## [Task brief]
The material below contains a line with "Click the vertical scrollbar of columns list" and a line with "Click the Добавить". Copy exactly those two lines and all lines between them.

## [Supplied entries]
────
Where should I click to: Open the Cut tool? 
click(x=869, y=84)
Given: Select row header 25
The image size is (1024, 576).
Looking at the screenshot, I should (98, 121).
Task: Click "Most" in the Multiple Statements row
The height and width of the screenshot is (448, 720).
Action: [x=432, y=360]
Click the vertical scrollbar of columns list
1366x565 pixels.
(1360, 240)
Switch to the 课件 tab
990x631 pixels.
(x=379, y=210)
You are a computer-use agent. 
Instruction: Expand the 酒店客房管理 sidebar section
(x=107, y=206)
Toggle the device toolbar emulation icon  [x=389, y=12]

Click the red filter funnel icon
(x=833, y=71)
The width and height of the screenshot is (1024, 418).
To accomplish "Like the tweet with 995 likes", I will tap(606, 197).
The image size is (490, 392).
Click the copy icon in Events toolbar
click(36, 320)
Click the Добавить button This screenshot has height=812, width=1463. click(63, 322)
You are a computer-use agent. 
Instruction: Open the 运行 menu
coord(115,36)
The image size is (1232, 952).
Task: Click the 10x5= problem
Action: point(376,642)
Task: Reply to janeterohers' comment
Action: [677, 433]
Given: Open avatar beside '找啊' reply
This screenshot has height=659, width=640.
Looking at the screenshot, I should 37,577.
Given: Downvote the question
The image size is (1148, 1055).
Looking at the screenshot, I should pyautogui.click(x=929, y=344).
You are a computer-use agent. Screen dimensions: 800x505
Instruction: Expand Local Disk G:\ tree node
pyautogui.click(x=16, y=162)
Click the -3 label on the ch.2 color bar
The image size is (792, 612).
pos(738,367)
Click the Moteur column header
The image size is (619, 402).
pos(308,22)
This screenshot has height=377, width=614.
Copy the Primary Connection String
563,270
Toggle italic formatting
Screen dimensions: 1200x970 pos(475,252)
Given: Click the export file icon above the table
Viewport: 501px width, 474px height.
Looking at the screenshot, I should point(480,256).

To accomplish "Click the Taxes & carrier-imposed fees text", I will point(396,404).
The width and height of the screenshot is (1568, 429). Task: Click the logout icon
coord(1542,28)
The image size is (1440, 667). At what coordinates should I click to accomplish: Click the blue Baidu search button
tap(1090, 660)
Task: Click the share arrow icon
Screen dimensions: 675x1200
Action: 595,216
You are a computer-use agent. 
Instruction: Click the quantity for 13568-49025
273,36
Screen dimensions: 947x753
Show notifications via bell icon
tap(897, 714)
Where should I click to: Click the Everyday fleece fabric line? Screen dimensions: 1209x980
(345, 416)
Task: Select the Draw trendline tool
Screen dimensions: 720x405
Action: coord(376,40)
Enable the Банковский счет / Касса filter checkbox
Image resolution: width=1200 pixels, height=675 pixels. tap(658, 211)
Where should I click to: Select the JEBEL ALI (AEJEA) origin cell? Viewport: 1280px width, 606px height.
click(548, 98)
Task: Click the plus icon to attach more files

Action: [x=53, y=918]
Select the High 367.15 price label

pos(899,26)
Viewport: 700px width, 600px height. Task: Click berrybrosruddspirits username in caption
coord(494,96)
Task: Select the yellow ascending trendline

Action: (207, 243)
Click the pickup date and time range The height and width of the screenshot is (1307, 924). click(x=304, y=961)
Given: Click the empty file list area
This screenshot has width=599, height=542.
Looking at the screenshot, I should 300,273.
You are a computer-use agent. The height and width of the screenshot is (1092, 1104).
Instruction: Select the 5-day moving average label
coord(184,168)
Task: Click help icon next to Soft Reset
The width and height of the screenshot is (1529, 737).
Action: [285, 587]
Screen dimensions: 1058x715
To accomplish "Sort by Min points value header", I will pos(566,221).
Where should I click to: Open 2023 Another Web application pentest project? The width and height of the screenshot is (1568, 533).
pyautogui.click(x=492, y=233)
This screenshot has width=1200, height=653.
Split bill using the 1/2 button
────
## [Answer below]
Click the vertical scrollbar of columns list
1366x565 pixels.
(1360, 240)
Switch to the 课件 tab
990x631 pixels.
(x=379, y=210)
You are a computer-use agent. 
Instruction: Expand the 酒店客房管理 sidebar section
(x=107, y=206)
Toggle the device toolbar emulation icon  [x=389, y=12]

Click the red filter funnel icon
(x=833, y=71)
The width and height of the screenshot is (1024, 418).
To accomplish "Like the tweet with 995 likes", I will tap(606, 197).
The image size is (490, 392).
Click the copy icon in Events toolbar
click(36, 320)
Click the Добавить button This screenshot has height=812, width=1463. click(63, 322)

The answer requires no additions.